HÜDA PAR Genel Başkanı Zekeriya Yapıcıoğlu, iki örgütün aynı baskıcı mantıkla hareket ettiğini vurguladı:

“PKK ve DAİŞ zihniyet olarak birbirlerine yakınlar. Kendinden başka herkesi yok etme ve tekfir etme özelliği itibariyle birbirlerine çok benziyorlar.''

PKK, son yıllarda her türlü dindar kesimi veya kendisine muhalif Kürtleri “DAİŞçilikle” suçlayarak susturma stratejisi izliyor.
Üstelik bu etiketi düşünce üzerinden değil sakal boyutuna bakarak yapıştırıyor. Örgüt, hem eleştiriyi bastırmak hem de Kütleri İslamdan uzaklaştırmak için “DAİŞ” kavramını bir silah gibi kullanıyor.

Yani “PKK, ‘kendi ideolojime uymayan herkes teröristtir’ diyerek bir tür seküler tekfircilik yapıyor. DAİŞ nasıl ‘sen Müslüman değilsin’ diyorsa, PKK da ‘sen halktan değilsin’ diyor.”

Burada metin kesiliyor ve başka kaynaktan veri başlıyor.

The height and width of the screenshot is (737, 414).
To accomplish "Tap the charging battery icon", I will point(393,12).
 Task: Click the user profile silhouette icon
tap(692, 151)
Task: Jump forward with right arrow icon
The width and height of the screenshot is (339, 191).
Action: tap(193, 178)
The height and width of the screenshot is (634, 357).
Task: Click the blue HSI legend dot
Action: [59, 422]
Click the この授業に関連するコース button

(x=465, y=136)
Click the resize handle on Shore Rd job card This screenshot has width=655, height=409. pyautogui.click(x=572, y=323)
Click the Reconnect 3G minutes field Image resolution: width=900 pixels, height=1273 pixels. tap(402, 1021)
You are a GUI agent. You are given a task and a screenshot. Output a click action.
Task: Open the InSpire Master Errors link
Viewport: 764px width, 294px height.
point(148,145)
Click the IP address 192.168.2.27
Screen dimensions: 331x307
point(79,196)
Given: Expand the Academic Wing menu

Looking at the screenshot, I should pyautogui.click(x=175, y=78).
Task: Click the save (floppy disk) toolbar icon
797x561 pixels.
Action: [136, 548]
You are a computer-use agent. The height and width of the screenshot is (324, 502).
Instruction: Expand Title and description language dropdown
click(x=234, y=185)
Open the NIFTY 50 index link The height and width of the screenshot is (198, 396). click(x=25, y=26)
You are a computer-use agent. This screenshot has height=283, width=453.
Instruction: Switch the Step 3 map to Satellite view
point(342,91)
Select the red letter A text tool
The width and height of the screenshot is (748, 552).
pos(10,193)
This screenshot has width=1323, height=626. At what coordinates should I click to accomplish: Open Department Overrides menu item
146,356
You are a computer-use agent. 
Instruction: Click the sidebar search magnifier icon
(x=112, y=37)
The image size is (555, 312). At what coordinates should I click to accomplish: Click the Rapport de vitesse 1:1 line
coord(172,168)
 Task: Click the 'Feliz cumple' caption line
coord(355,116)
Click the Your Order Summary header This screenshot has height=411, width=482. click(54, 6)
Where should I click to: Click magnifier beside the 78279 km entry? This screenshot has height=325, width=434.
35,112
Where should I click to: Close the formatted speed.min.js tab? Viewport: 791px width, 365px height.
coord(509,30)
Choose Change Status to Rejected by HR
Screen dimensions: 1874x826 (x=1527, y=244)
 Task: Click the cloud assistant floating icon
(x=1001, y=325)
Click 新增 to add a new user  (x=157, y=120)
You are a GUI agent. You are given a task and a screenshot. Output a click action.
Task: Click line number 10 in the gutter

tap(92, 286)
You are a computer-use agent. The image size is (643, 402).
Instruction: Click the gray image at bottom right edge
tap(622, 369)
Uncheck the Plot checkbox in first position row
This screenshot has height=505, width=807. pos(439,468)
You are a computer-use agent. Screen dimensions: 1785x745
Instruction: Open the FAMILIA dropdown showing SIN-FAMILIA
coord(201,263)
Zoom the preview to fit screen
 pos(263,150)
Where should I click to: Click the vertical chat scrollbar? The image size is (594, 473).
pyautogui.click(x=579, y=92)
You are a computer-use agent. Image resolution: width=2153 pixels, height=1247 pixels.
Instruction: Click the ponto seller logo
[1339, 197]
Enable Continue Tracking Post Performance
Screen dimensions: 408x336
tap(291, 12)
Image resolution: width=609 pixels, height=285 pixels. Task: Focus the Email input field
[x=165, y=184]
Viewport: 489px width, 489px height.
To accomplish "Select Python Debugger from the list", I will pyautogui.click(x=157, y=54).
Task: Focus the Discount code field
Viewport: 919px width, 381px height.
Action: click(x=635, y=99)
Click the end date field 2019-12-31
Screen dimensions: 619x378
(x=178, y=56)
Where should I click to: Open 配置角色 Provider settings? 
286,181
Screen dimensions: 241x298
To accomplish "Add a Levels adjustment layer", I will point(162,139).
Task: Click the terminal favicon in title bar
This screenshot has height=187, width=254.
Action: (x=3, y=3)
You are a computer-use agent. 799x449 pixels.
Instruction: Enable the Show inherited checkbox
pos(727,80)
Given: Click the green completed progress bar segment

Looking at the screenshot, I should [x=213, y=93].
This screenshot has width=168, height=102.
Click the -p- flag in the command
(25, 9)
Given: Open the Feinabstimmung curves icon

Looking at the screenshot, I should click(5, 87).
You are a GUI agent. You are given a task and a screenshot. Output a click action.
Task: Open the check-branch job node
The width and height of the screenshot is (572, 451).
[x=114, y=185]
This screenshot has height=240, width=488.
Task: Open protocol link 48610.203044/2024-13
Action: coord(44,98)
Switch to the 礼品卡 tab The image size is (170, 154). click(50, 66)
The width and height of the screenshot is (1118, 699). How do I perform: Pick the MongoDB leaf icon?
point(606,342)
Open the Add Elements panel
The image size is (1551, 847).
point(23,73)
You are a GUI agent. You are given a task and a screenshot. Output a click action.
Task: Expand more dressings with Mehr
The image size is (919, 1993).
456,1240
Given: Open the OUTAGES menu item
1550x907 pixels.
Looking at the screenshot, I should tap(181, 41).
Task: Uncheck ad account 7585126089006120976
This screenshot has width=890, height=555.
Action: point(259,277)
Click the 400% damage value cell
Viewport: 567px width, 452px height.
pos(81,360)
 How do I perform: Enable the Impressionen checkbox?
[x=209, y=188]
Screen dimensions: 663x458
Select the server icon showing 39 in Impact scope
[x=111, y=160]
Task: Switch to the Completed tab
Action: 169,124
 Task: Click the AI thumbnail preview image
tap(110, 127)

Eylemleri de benzer yönde. DAİŞ, ümmet adına savaştığını iddia ederek Müslümanları öldürdü. PKK ise Kürt halkı adına silaha sarıldığını söyleyip yine Kürt halkını hedef aldı. İki örgüt de kendi dogmalarının dışında kalan herkesi düşman ilan etti.

Birbirlerine oksijen oldular

2014 sonrası dönemde DAİŞ’in Irak ve Suriye’deki saldırıları, PKK’ya uluslararası meşruiyet alanı sağladı. Batılı ülkeler, “DAİŞ’e karşı savaşan güç” etiketiyle PKK’yı dolaylı olarak destekledi. Bu da , örgütün silahlı varlığını sürdürmesi ve bölgedeki sivillere yönelik baskıyı artırmasıyla sonuçlandı.

DAİŞ sahada güç kaybederken, PKK ‘DAİŞ tehdidi’ bahanesiyle yeni silahlar, yeni üsler kazandı. İki örgüt aynı coğrafyada birbirinin varlığını gerekçeye dönüştürdü.